#### Material for this exercise:
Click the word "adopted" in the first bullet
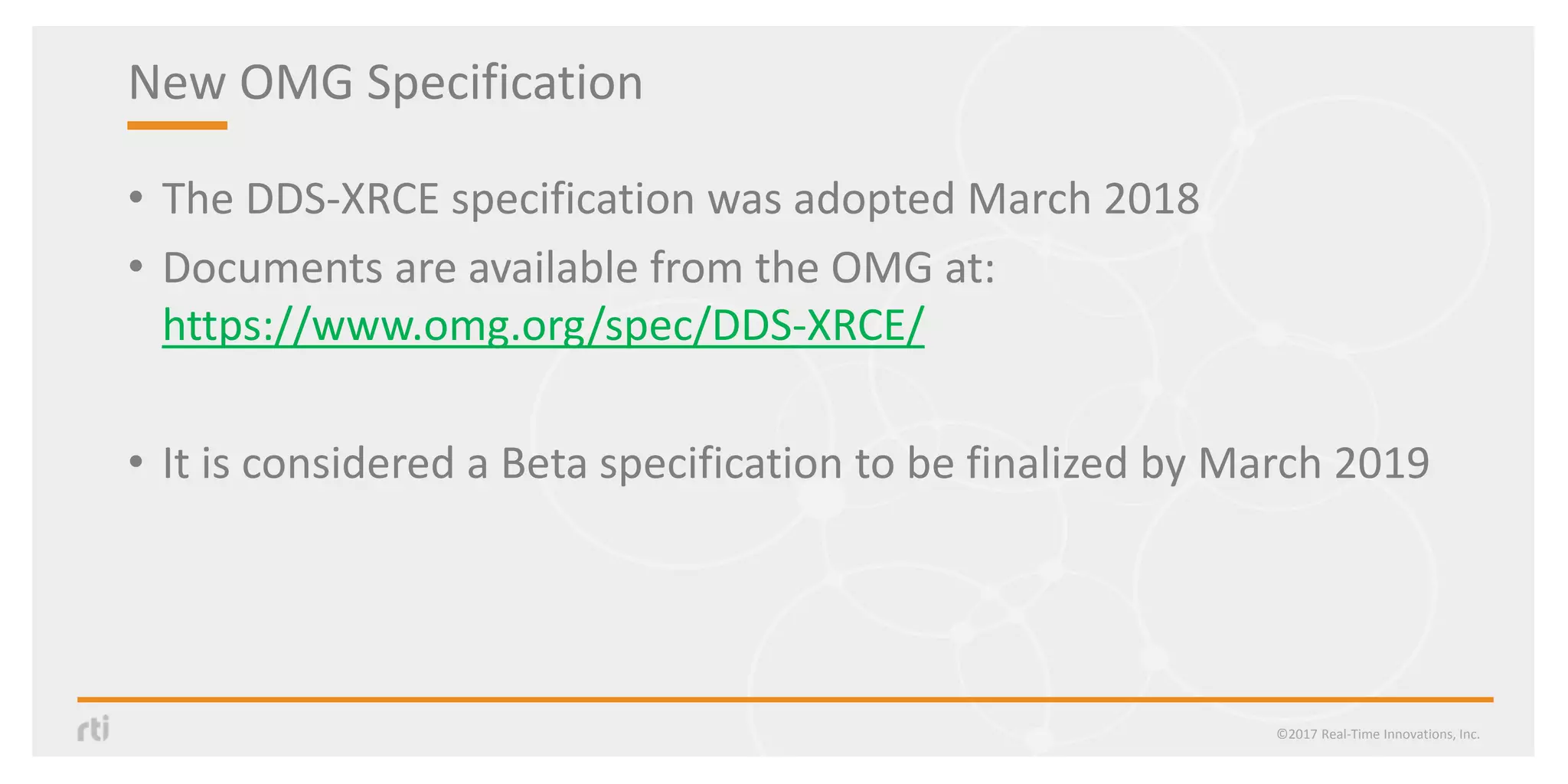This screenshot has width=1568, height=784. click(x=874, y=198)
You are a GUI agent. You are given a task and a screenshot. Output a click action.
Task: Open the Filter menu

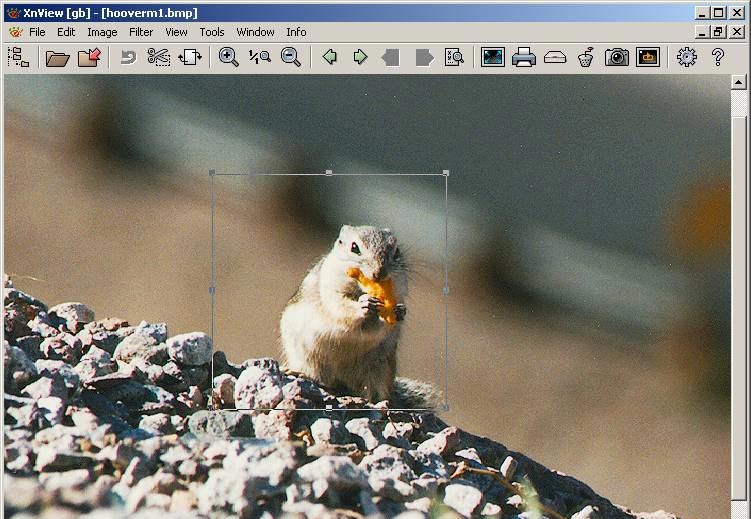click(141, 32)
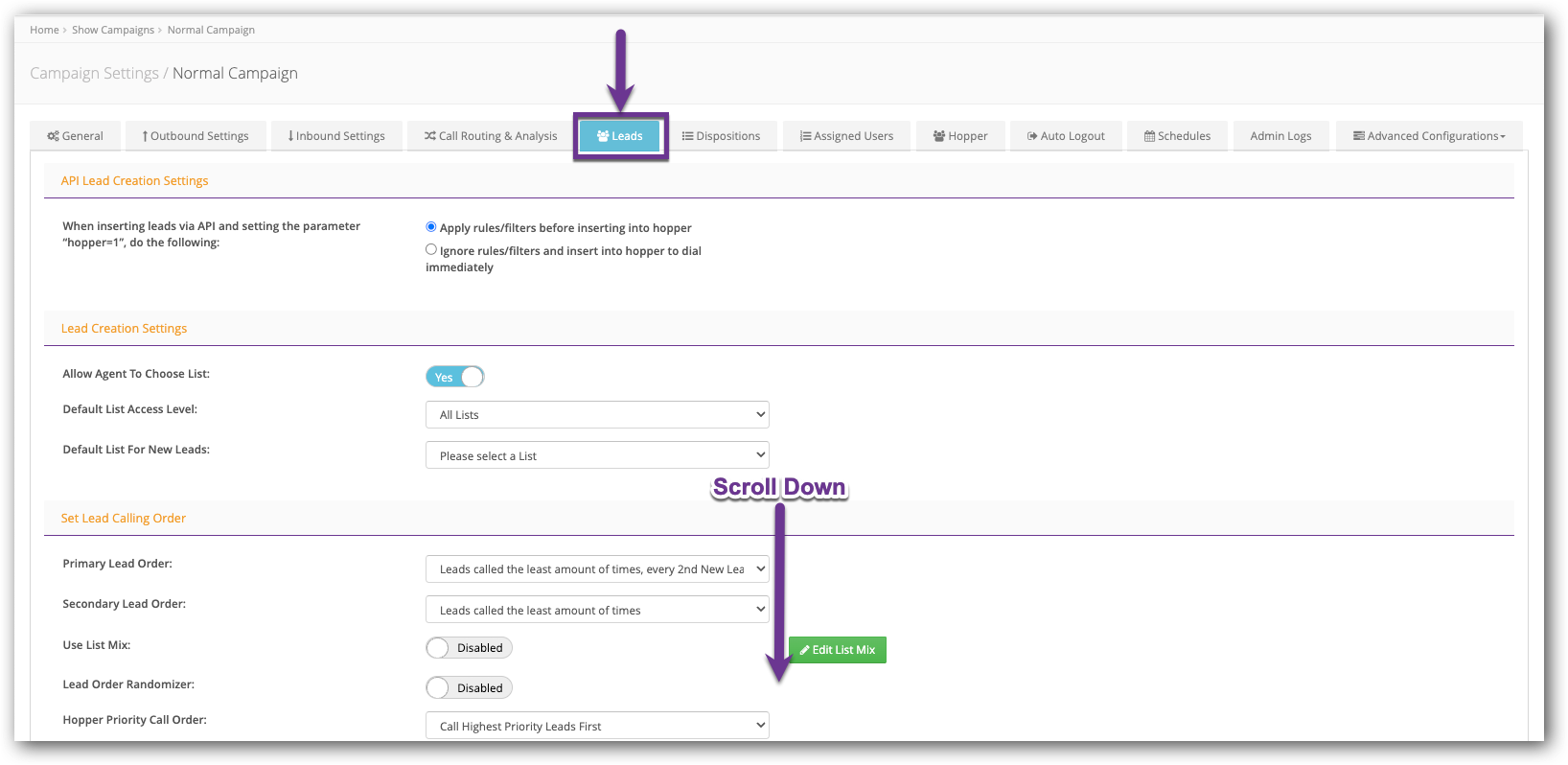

#### Problem statement:
Each line above must be repeated exactly in the answer, with pictures omitted.

#### Expected output:
Click the word "adopted" in the first bullet
This screenshot has width=1568, height=784. click(x=874, y=198)
You are a GUI agent. You are given a task and a screenshot. Output a click action.
Task: Open the Filter menu

click(141, 32)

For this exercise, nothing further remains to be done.